Unterdessen ist auf dem Schlosse zu Altenburg ein groß Wehklagen, bei den Hofleuten aber ein großer Schrecken entstanden. Man hat es durch einen Eilboten gen Leipzig dem Kurfürsten zu wissen gethan, dem anfänglich diese That fast unglaublich vorgekommen.
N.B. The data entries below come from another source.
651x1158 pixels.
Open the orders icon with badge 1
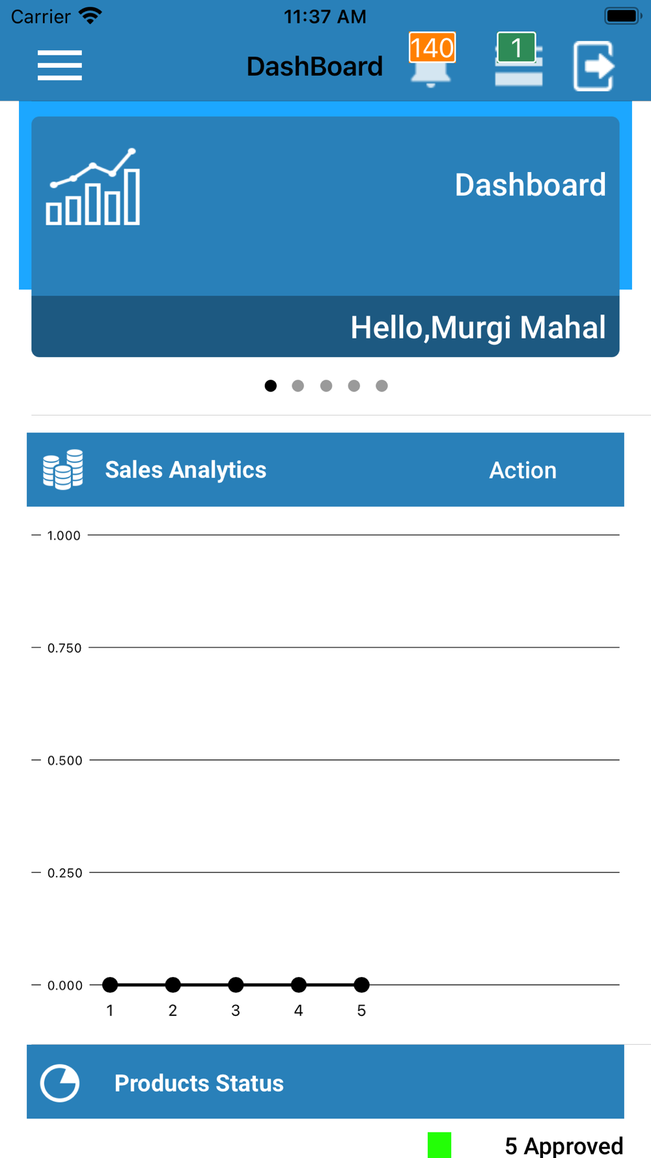point(518,60)
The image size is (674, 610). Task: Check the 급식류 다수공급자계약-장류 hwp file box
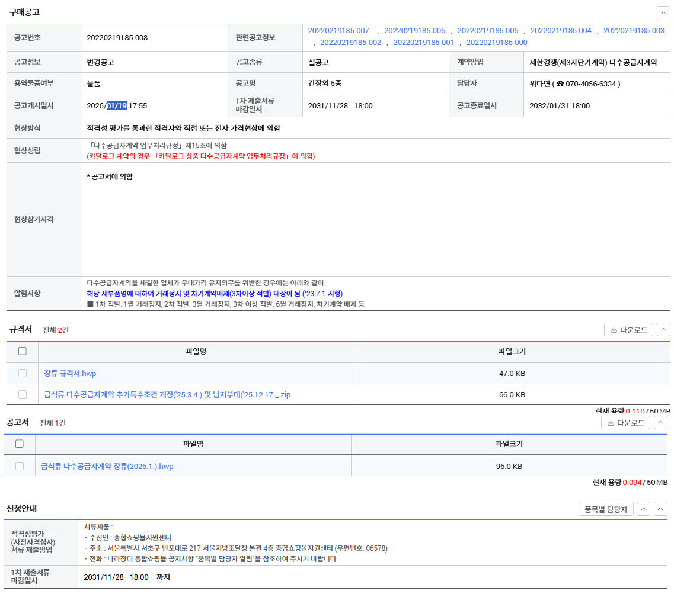pyautogui.click(x=20, y=466)
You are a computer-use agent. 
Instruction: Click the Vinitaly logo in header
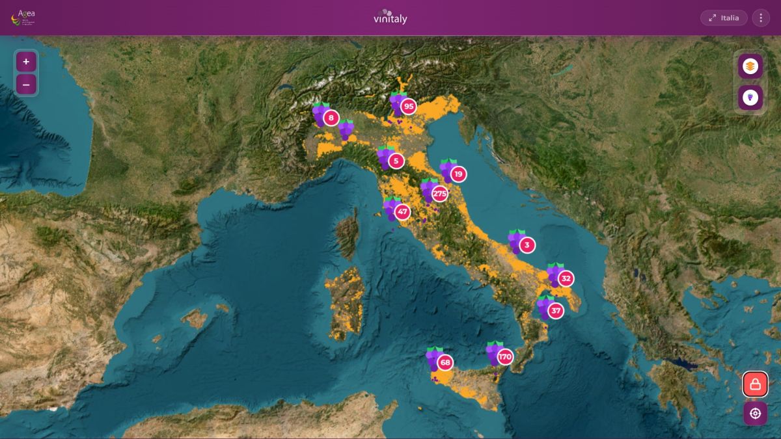391,17
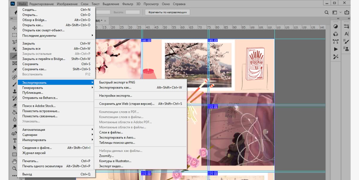Open the Paths panel icon
The height and width of the screenshot is (180, 359).
(336, 42)
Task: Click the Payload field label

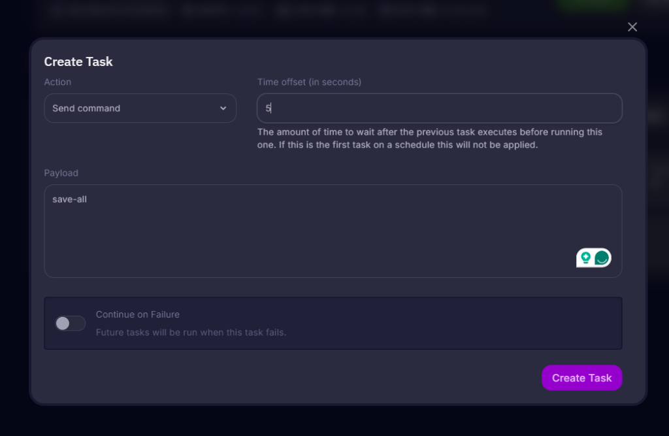Action: [x=61, y=173]

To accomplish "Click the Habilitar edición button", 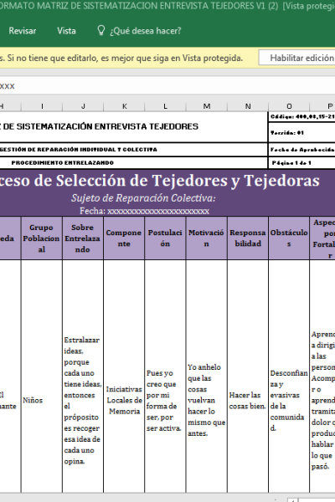I will pyautogui.click(x=296, y=58).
So haben die Hofleute auch nicht gesäumt, sondern von Stund an in alle Gegenden geschicket, sind auch zum Teil selbst ausgeritten, den Sturmschlag in allen Städten und Dörfern angehen zu lassen, dadurch das ganze Land rege geworden, sintemal immer eines dem andern auf frischem Fuße gefolget, auch den Nachbarn zu wissen gethan, und alle Straßen beleget. Im Städtlein Geyer ist von den heftigen Glockenschlägen über diesem Sturme die Glocke zersprungen. Solchen Sturmschlag und Nacheilen hat Kunz von Kauffungen wohl gehöret, weil er aber bei Mittagszeit den Wald erreichet, verhoffte er leichtlich davon zu kommen. Da er nun nicht über eine halbe Meile bis zur böhmischen Grenze gehabt, hat es Gott sonderlich geschickt, daß den jungen Herrn, Herzog Albrechten (Albert) sehr gehungert und gedürstet, welches er Kunzen mit den Worten beklagt: Wo er nicht zu essen und zu trinken bekäme, würde er Krankheit halber nicht weiter kommen können, sondern müsse liegen bleiben. Solches besorget Kunz selbst, sintemal er ihn von Mitternacht bis nun fast gegen Mittagszeit auf einem schnell trabenden Rosse geführet. Deswegen behielt er einen Reiter bei sich und stieg vom Pferde ab, in Mangel anderer Speise dem Herzoge im Walde Erdbeeren abzupflücken; seine andern Reiter, derer fünf gewesen, hieß er ein wenig auf den Halt voranreiten, er aber spazierte im Walde mit dem Prinzen ein wenig abseits, Erdbeeren zu suchen. In diesem Walde arbeiteten aber unterschiedliche Köhler. Von denen war ein Junge, namens Urban Schmidt, gen Geyer geschickt worden, einen Kober voll Brot, Salz und andere nötige Dinge zu holen. Dieser Junge hatte das Anschlagen der Glocken gehört, dazu vernommen, wie die große Glocke von gemeldetem Stürmen geborsten und die Rede gegangen, es hätte der Feind zu Altenburg einen Einfall gethan, das Schloß erstiegen und einen großen Raub weggeführet. Weil man nun dazumal von keinem Krieg noch Feinde wußte, der Junge auch nicht mehr erzählen konnte, so gerieten die Wäldler oder Köhler in große Verwunderung und Bestürzung.